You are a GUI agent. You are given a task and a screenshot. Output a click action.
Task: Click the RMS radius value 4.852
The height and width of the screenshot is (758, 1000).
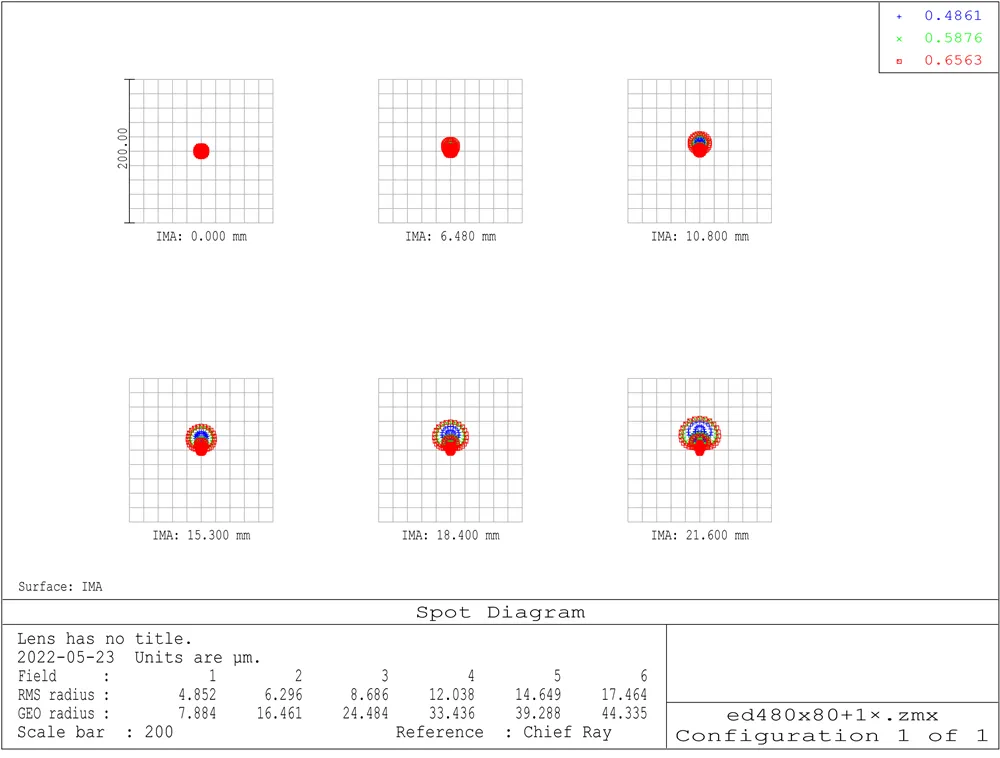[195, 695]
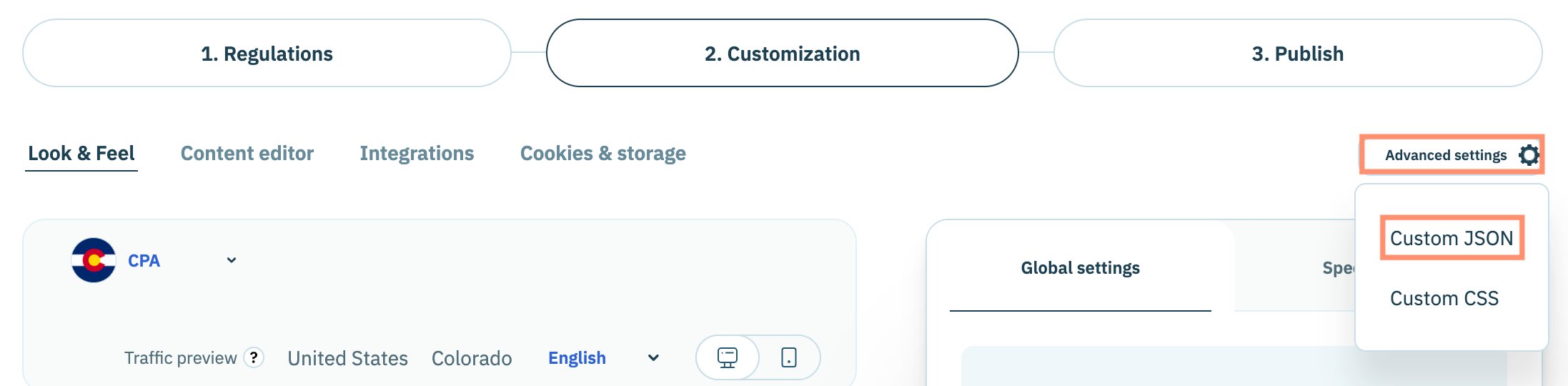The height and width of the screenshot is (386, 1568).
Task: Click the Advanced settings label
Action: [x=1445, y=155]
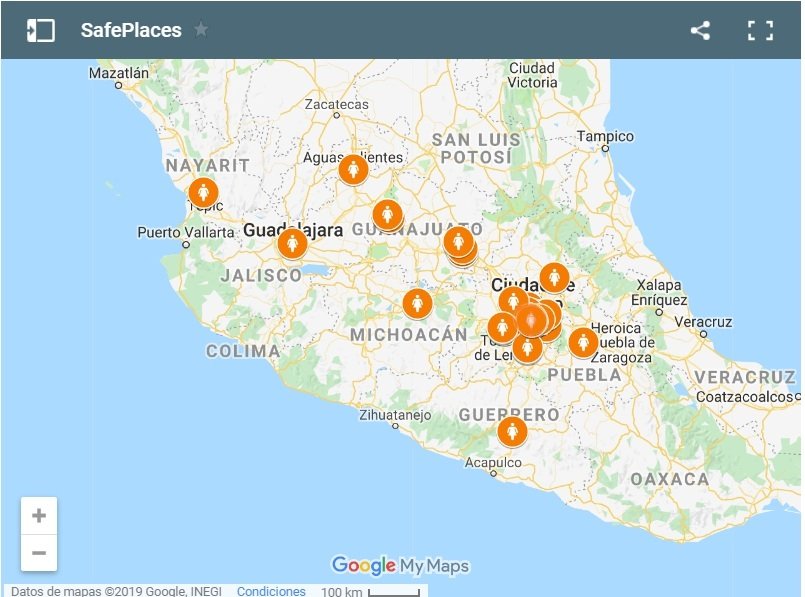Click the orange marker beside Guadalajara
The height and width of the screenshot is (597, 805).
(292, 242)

ACTIVITY: Please return exactly, and only, the lines from the one containing "The height and width of the screenshot is (758, 1000)." through the end of the records, with both end lines kept and every picture dropped.

RESPONSE TO THE TASK:
The height and width of the screenshot is (758, 1000).
[195, 695]
The height and width of the screenshot is (386, 1568).
Task: Click the Advanced settings label
Action: [x=1445, y=155]
Click the orange marker beside Guadalajara
The height and width of the screenshot is (597, 805).
(292, 242)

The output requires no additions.